Paksa Lilipaly Jadi Striker, Biang Kerok Kekalahan Indonesia
INDOSPORT.COM - Timnas Indonesia U-23 harus mengakui keunggulan Palestina di laga penyisihan Grup A Asian Games 2018. Indonesia yang sempat menyamakan kedudukan melalui gol apik dari Irfan Jaya, berjalan gontai menuju ruang ganti, tanpa poin di tangan, setelah Palestina mencetak gol kedua untuk mengakhiri laga dengan skor 1-2.
Meskipun, di akhir laga, kedua kubu terlihat berada di atas lapangan, melakukan 'viking clap' ditemani oleh seluruh penonton di Stadion Patriot Candrabaga, kompetisi tetaplah kompetis, dan kekalahan akan mempengaruhi peluang Indonesia untuk lolos ke fase gugur.
Terdapat beberapa faktor mengapa Indonesia yang sebelumnya terlihat garang dengan menceploskan empat gol ke gawang China Taipei di laga pertama, kesulitan untuk menggoyahkan pertahanan Palestina.

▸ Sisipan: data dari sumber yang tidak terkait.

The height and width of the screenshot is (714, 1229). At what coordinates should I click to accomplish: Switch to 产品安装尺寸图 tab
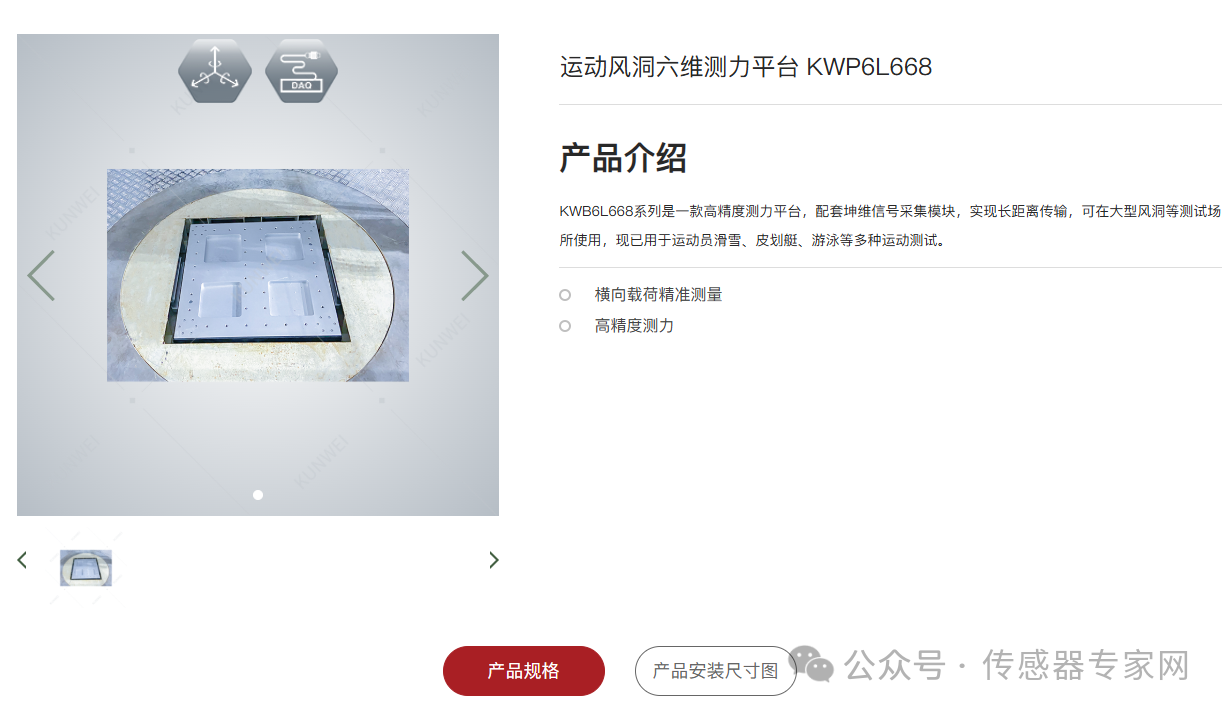pos(716,671)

Salah satunya adalah keputusan berani Luis Milla untuk memasang Stefano Lilipaly sebagai striker tunggal.
1. Timnas U-23 'ala' Atletico Madrid
Menghadapi Palestina, Indonesia mengusung formasi 4-3-3 dengan Lilipaly sebagai ujung tombak, diapit oleh dua pemain sayap: Irfan Jaya dan Febri Haryadi. Di belakangnya, terdapat Zulfiandi, Septian dan Hargianto yang membetuk segitiga di lini tengah.

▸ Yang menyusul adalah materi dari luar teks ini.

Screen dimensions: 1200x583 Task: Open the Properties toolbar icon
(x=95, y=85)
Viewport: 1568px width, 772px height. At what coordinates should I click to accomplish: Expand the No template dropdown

Bagaimanapun, seiring berjalannya pertandingan, terlihat bagaimana Luis Milla mengistruksikan anak-anak asuhnya untuk bertahan dalam formasi 4-4-2, meminta salah satu dari pemain sayapnya untuk mundur ke tengah lapangan, menyisakan dua pemain di depan.
Indonesia juga bertahan dengan rapat dengan garis pertahanan yang dalam, membiarkan pemain-pemain Palestina memainkan bola di sisi lapangan. Hal ini bertujuan untuk mengurangi umpan-umpan terobosan dari tengah dari tim lawan.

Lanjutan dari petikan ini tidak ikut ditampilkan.